_WHAT YOU SHOULD DO_
Could you repeat exactly the lines from the one containing "Task: Switch file list to grid view" through the last line of the records, with no pictures?

_DATA RECORDS_

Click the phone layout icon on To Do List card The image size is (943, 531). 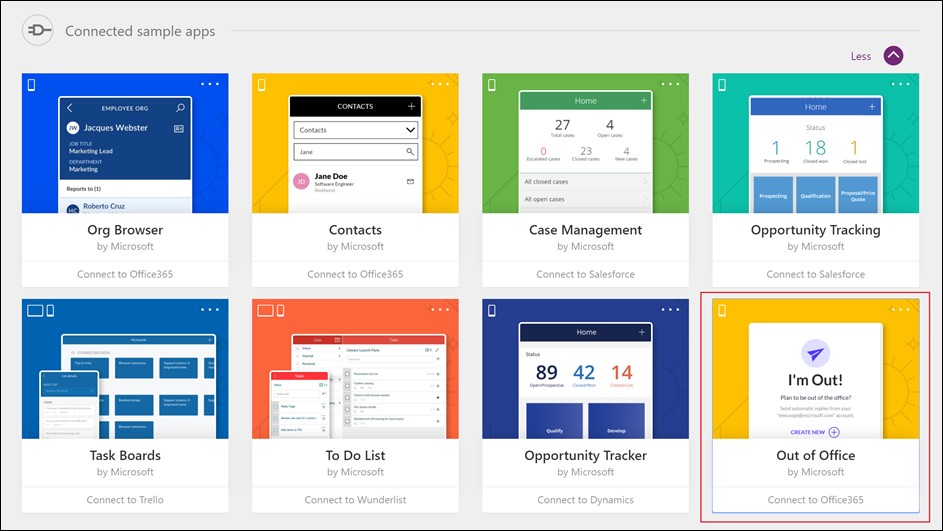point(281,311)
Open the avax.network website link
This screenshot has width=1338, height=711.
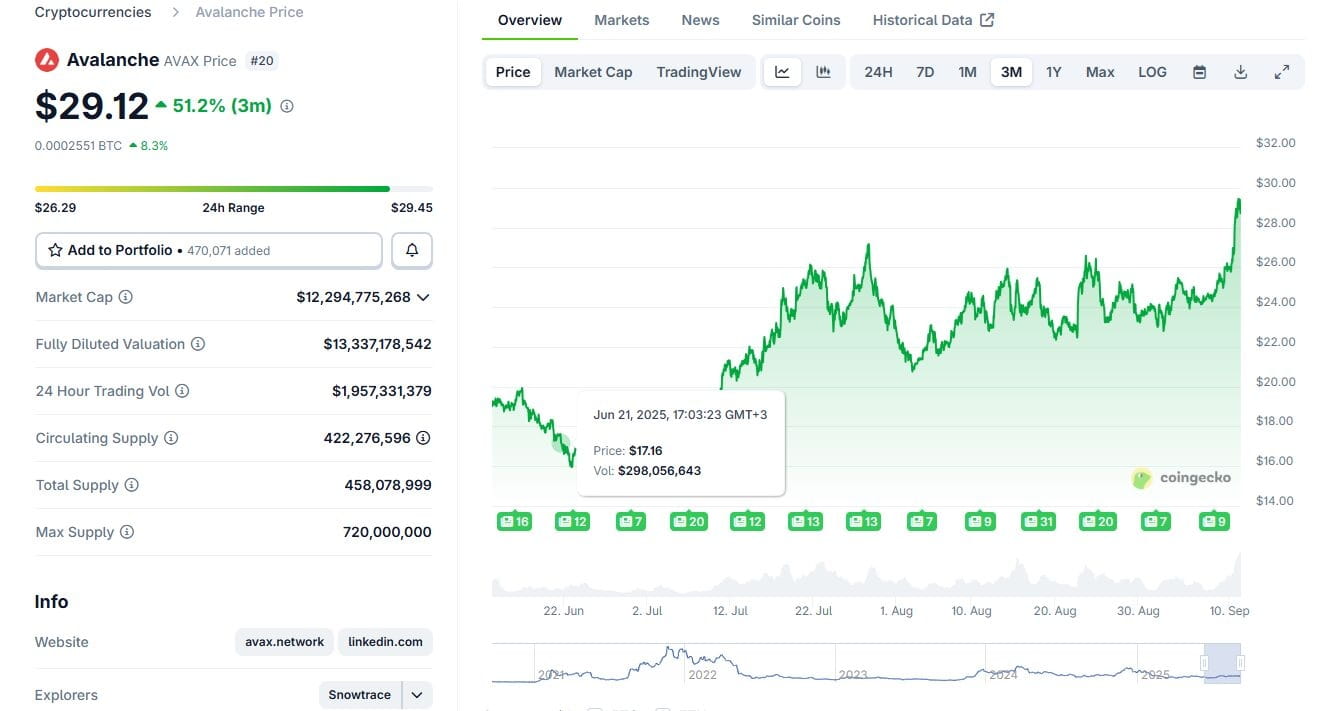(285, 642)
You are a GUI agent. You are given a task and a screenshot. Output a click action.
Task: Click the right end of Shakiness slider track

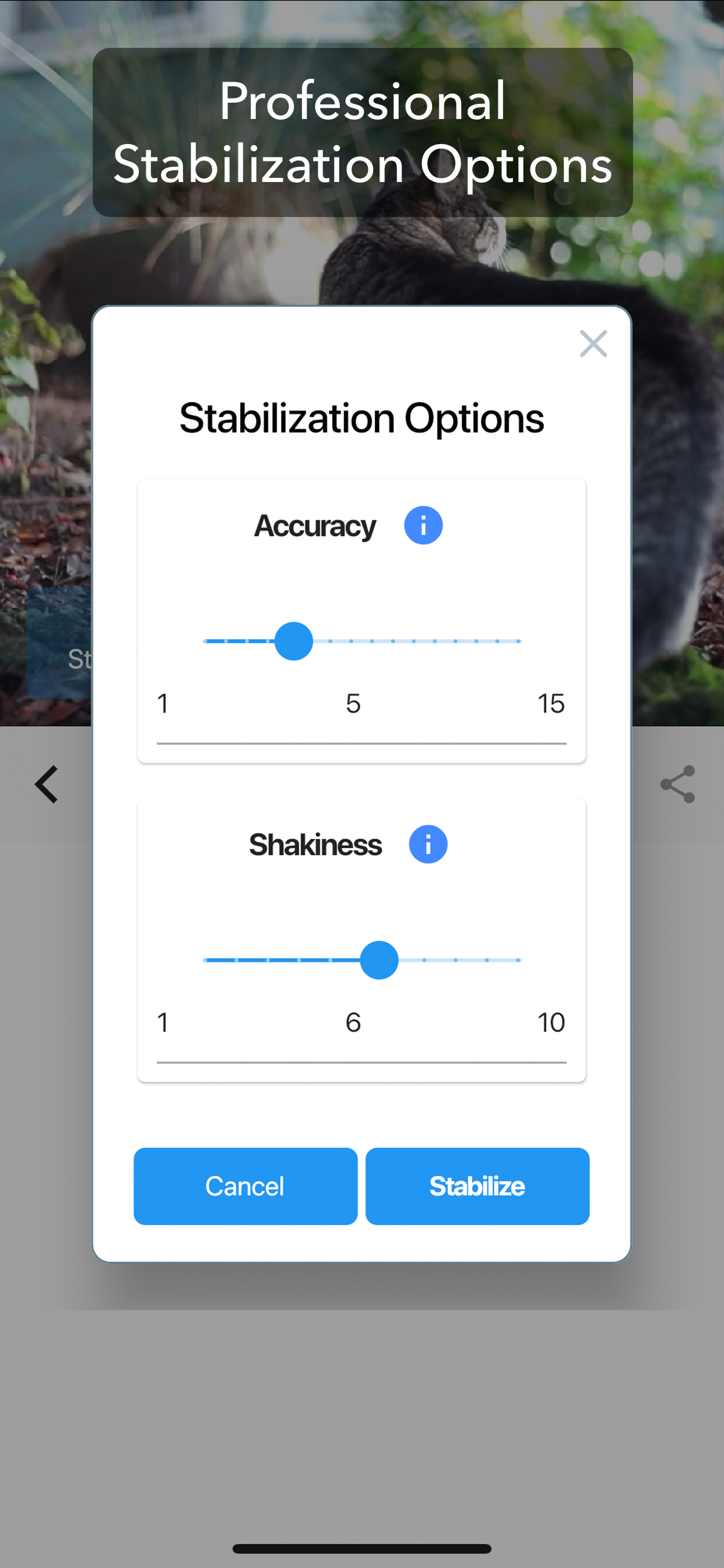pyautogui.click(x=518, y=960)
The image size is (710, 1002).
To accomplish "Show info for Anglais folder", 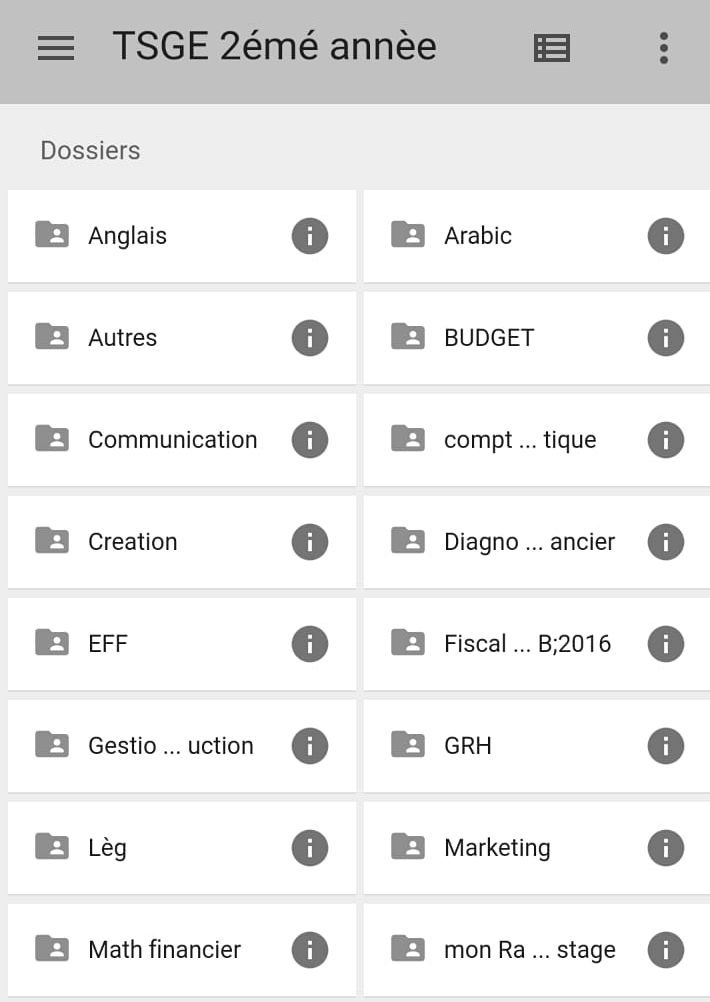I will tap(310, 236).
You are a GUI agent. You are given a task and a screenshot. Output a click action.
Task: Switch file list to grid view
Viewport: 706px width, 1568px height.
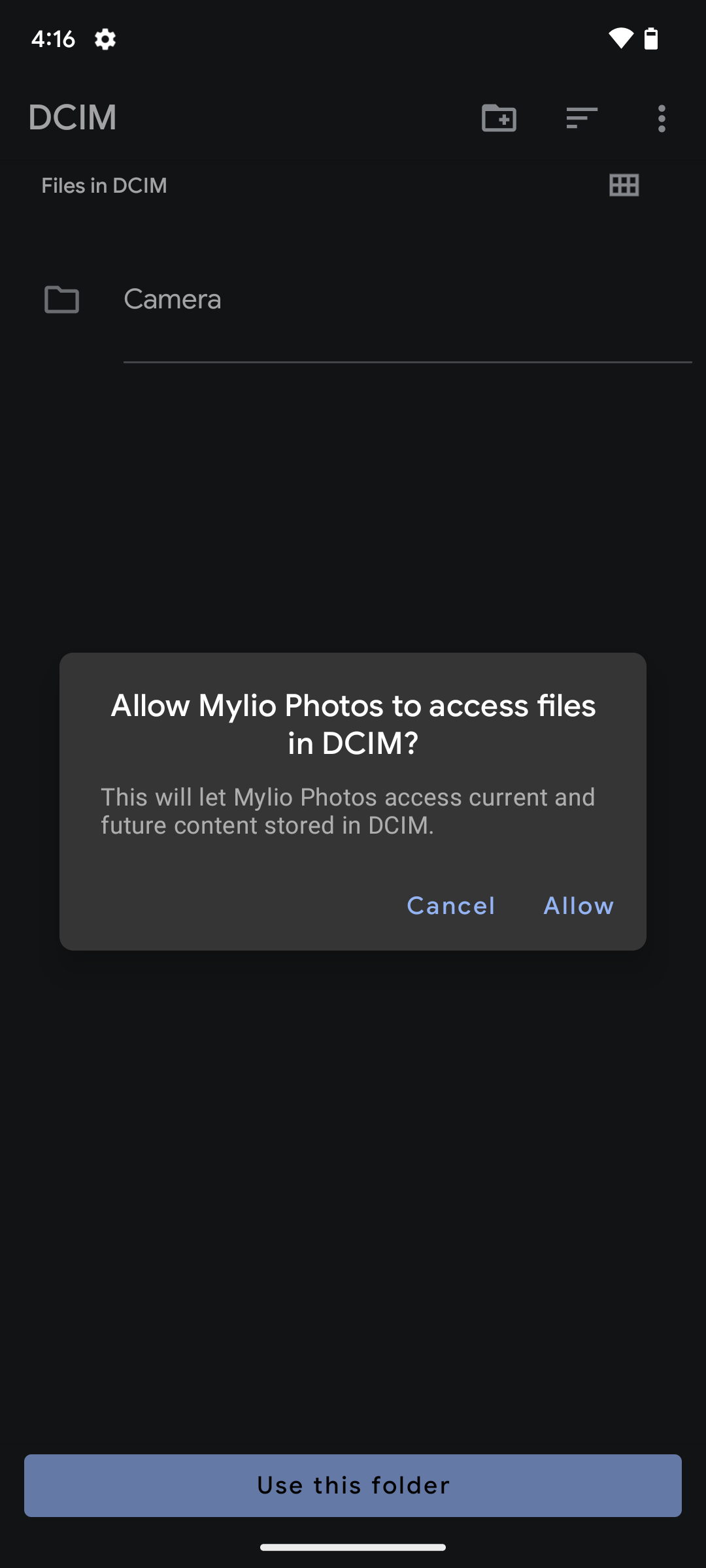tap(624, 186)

_RESULT OF THE EXERCISE_
Task: Switch file list to grid view
Viewport: 706px width, 1568px height.
tap(624, 186)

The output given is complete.